As upacicalcet is a calcimimetic developed for the treatment of SHPT, the pharmacodynamic parameters of upacicalcet determined were serum iPTH, serum cCa2+, and P levels. The Payne’s formula was used to calculate cCa2+. As exploratory measurements, we measured whole PTH, fibroblast growth factor 23, 1,25(OH)2 vitamin D, ionized Ca2+, and calcitonin levels in the single-dose study and tartrate-resistant acid phosphatase-5b, bone-specific alkaline phosphatase, and osteocalcin, which are markers of bone metabolism, in the multiple-dose study.

Blood samples were collected in vacuum blood collection tubes (VP series, Terumo Corporation, Tokyo, Japan). Blood samples for the pharmacodynamic parameters were collected at the following timepoints: in the single-dose study, before dialysis, before administration, and 10 and 30 min and 1, 3, 6, 18, 30, 42, 66, and 70 h after administration; in the multiple-dose study, day 1, 3, 5, 8, 10, 12, 15, 17, 19, 22, and 29 (before dialysis); day 1 (30 min and 1 h after administration); day 17 (30 min and 1 and 20 h after administration); and day 19 (before administration) and were measured by SRL Medisearch Inc. (Tokyo, Japan).
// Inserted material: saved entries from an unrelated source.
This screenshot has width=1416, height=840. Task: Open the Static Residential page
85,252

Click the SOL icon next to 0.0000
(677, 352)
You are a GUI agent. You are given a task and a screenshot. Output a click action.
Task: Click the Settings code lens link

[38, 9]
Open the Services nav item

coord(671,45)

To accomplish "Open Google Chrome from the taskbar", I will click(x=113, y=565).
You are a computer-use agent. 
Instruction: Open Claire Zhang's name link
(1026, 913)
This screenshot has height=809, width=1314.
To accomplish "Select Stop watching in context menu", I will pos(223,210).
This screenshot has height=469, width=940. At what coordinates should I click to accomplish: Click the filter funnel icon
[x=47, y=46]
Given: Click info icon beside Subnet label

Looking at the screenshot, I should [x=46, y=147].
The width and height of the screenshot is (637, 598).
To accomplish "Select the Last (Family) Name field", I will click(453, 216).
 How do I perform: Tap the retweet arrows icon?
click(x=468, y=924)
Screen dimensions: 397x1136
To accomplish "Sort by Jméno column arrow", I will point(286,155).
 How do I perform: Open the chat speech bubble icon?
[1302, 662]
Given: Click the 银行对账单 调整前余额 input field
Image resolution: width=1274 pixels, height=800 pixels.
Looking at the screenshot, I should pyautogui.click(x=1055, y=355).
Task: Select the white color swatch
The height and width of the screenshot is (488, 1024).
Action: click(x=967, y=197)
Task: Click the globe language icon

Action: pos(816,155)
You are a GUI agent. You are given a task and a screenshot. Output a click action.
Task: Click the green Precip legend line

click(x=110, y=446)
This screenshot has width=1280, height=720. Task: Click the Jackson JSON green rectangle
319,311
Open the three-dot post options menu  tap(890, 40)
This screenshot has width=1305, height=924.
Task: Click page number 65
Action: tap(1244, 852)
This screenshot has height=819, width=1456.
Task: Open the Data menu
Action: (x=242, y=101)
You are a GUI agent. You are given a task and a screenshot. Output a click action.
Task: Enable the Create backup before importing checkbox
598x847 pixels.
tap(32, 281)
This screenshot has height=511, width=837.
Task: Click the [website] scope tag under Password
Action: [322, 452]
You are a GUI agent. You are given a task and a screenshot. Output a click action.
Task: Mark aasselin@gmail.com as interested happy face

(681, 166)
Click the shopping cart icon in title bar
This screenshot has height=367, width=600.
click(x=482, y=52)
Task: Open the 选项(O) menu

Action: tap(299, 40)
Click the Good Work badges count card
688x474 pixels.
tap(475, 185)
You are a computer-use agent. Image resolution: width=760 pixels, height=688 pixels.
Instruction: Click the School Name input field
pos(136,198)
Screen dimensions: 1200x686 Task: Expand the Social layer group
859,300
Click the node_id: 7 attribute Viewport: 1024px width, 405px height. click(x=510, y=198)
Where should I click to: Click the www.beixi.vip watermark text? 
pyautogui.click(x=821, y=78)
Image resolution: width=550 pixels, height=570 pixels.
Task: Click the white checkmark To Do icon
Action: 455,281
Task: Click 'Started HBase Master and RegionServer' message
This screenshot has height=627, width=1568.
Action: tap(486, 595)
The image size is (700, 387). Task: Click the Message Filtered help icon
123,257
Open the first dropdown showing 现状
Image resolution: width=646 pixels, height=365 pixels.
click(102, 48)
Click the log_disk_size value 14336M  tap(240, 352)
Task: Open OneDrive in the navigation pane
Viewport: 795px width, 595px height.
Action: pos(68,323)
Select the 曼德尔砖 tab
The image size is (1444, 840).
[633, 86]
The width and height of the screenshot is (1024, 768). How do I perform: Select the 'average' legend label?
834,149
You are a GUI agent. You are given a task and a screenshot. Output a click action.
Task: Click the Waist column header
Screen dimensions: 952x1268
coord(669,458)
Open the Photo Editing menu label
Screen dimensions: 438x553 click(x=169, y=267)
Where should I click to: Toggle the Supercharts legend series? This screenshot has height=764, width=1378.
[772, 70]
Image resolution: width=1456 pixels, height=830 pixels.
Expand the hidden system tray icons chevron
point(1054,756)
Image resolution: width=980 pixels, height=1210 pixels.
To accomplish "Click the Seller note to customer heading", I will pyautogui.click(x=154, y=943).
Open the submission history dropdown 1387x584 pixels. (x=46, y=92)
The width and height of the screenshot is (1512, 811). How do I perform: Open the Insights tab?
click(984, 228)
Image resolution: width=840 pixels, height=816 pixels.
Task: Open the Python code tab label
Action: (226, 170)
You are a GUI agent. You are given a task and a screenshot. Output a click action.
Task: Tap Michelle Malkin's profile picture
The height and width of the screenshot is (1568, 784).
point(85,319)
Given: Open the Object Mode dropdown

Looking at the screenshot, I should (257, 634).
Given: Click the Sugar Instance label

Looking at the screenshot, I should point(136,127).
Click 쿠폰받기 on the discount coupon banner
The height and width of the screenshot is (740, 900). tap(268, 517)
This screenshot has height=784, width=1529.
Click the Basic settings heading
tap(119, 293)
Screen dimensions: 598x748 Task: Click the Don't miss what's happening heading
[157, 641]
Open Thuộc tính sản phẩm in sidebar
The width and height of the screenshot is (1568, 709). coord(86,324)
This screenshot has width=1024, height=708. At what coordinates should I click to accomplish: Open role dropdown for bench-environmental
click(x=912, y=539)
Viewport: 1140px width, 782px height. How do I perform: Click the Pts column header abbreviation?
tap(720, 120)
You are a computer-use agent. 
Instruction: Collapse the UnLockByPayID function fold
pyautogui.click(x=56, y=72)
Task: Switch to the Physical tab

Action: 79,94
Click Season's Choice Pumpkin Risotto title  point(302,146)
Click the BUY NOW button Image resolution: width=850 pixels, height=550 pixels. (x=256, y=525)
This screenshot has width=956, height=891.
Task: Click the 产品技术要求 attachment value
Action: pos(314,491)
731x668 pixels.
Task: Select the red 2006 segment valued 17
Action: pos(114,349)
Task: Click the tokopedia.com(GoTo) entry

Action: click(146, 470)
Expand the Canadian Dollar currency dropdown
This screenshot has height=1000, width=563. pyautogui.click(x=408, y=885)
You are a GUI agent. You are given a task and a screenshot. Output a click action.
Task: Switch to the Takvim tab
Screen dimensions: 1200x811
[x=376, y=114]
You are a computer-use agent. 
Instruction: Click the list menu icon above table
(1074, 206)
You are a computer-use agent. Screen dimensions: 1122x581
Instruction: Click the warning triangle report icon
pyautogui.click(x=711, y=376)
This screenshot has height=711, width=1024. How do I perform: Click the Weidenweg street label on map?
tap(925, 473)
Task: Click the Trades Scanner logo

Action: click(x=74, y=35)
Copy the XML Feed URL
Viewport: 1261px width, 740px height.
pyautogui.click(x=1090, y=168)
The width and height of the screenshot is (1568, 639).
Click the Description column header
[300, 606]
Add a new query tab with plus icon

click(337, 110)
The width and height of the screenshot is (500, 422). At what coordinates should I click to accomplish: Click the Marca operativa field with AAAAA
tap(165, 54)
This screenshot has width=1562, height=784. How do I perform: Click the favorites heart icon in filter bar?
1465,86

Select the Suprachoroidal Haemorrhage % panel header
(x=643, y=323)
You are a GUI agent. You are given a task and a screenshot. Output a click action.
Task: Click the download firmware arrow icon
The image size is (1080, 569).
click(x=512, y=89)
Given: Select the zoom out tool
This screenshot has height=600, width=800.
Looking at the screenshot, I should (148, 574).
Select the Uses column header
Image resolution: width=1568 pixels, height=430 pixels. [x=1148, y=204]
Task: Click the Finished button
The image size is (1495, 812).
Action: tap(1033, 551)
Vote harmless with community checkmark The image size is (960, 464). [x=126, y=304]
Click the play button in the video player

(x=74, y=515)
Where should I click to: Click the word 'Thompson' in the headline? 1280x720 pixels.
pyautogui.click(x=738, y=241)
For all adverse events (AEs) that occurred after the start of the study treatment, the occurrence and incidence of AEs and adverse drug reactions (ADRs) were summarized for each treatment period and dose. The incidence of AEs and ADRs for each treatment period and dose was summarized using the system organ class and preferred term using Medical Dictionary for Regulatory Activities J version 18.1.

The safety and tolerability profiles of upacicalcet were assessed in terms of occurrence of AEs, vital signs, clinical laboratory measurements, and ophthalmology examination (multiple dose only). Vital signs were monitored at each institution, and 12-lead electrocardiograms were monitored and analyzed by Suzuken Co. Ltd. (Nagoya, Japan).

Patients who received placebo were evaluated collectively as the placebo group without distinguishing the step cohort. Patients who received upacicalcet were evaluated in each dosage group. Patients who experienced an accidental overdose were excluded from pharmacokinetic and pharmacodynamic analyses. The relationship between the measured QT interval as corrected by the Fridericia method (QTcF) and the change in QTcF before dosing and the concentration of upacicalcet and its metabolites (M1, M2, and M3) in plasma were examined for each dose group of upacicalcet by a regression analysis. The relationship between cCa2+ levels and QTcF was also examined in the same manner. SAS version 9.3 (SAS Institute, Cary, NC, USA) was used to perform other statistical analyses and to summarize the data.